In 1996, the New London Group presented their manifesto, Pedagogy of Multiliteracies: Designing Social Futures, advocating change in literacy teaching for the 21st century. The authors claimed that if students are to be equipped with skills necessary to meet the challenging and diverse demands of different forms of communication brought about by the introduction of new technologies, then a broader definition of literacy was required. As debate on information and communication technology integration and literacy definition intensifies, a more hotly contested topic engaging early childhood teachers is how they will accommodate these changes. How will early childhood education facilitate young children's use of ICT to support Multiliteracies learning? What will new literacies look like in their teaching programs? How will young students use ICT to learn in different ways?
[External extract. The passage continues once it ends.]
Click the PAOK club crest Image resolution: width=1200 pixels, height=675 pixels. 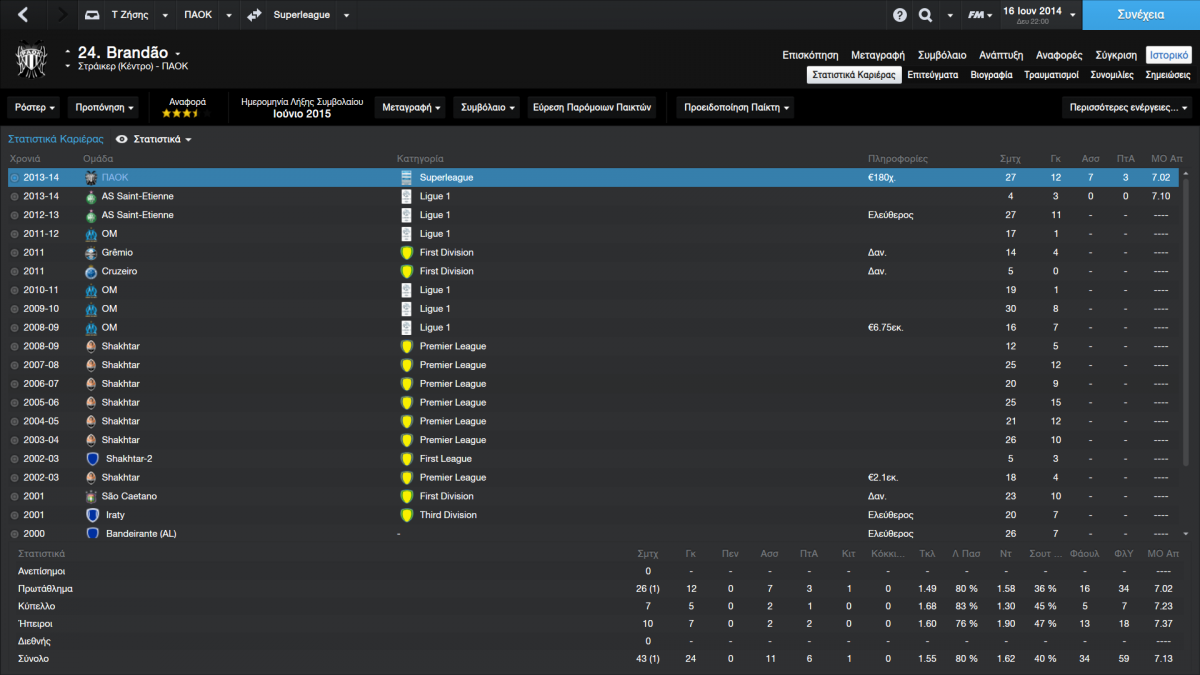coord(32,60)
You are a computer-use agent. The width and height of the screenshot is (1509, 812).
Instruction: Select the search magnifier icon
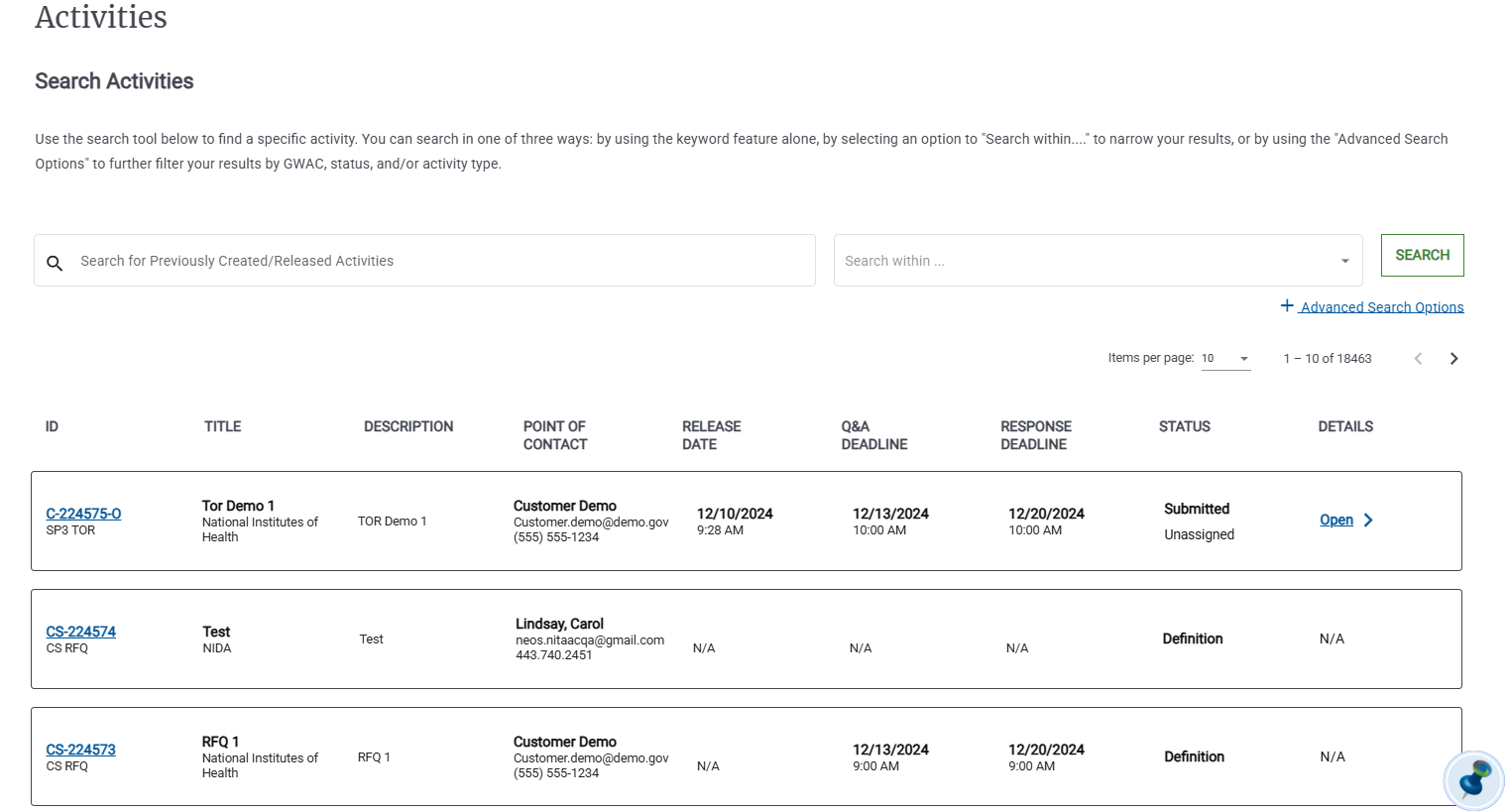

This study investigated how, a decade after the published manifesto, six West Australian teachers integrated ICT in ECE to support Multiliteracies learning. Six case studies, constructed over a nine-month period and employing ethnographic methodology with postmodern perspective, illustrated how different ECE curricular, pedagogical and classroom designs impact on the quality of students' learning. A cross case analysis of five themes common to all cases: definition, resources, support, pedagogy and program, provided insight to the challenges, considerations, and conditions teachers experience when supporting students' use of ICT and Multiliteracies learning. This study concluded that Early Childhood Designs for Multiliterate Techno Tikes are intrinsically entwined with teacher pedagogy and school culture. Ten Principles of Actions underpinning classroom exemplars were identified.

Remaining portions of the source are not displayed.